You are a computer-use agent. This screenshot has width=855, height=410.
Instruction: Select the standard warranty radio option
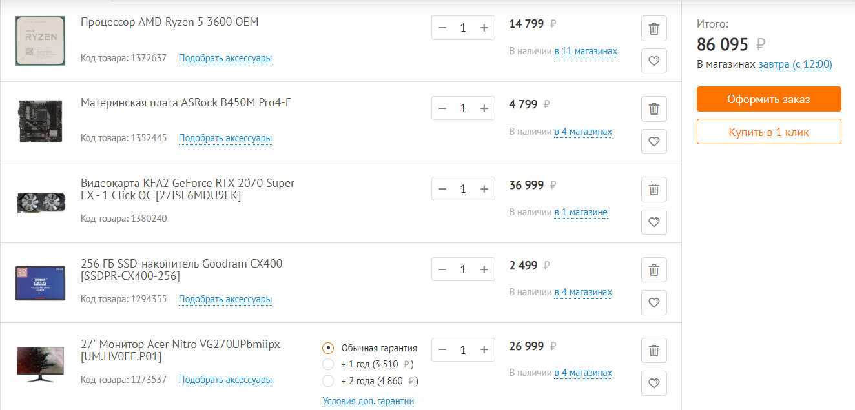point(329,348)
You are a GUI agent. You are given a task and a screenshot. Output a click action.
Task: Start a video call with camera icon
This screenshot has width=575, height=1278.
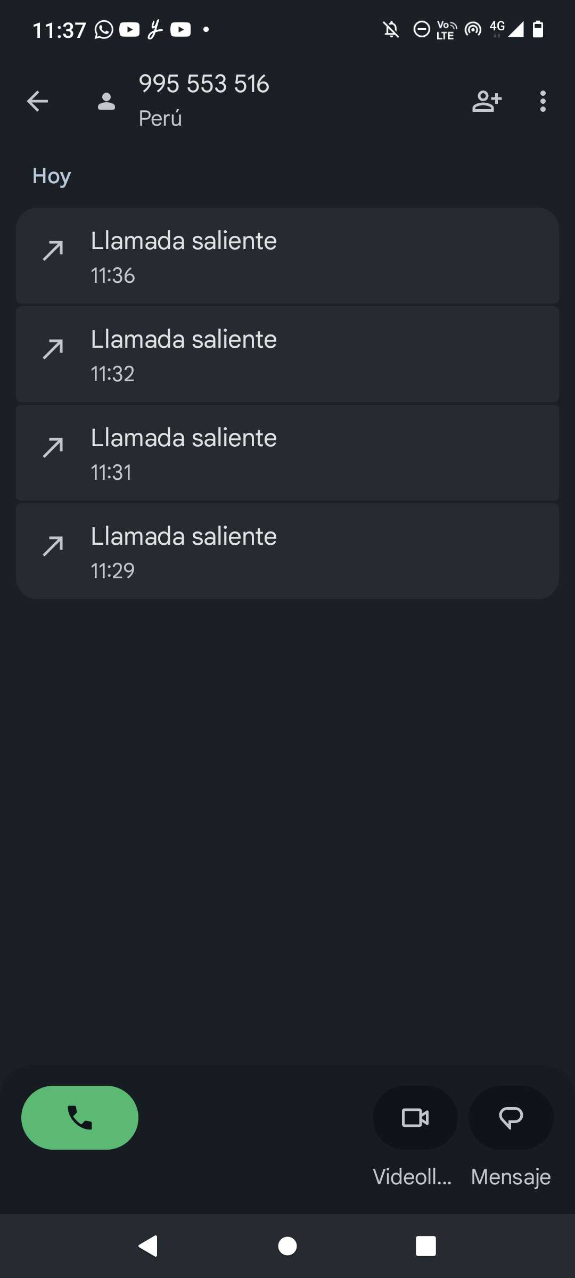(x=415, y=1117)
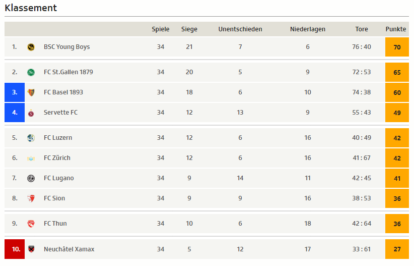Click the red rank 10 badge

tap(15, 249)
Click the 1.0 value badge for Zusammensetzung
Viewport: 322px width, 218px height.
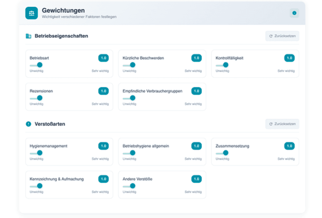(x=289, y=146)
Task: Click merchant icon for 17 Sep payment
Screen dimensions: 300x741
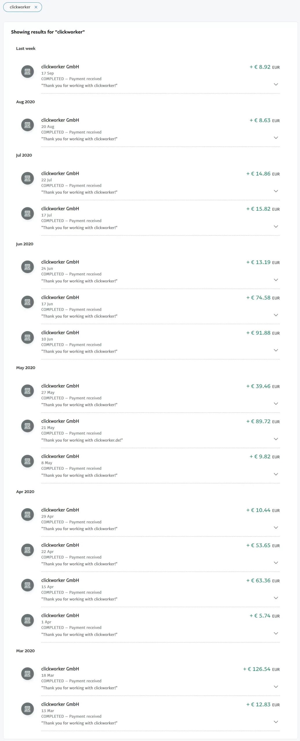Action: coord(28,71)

Direction:
Please render the rows from the line containing "Task: Click merchant icon for 17 Sep payment" through the end of the rows as a numbered list, skipping blank lines and leaving out the pictures.

Solution for this task:
1. Task: Click merchant icon for 17 Sep payment
2. Screen dimensions: 300x741
3. Action: coord(28,71)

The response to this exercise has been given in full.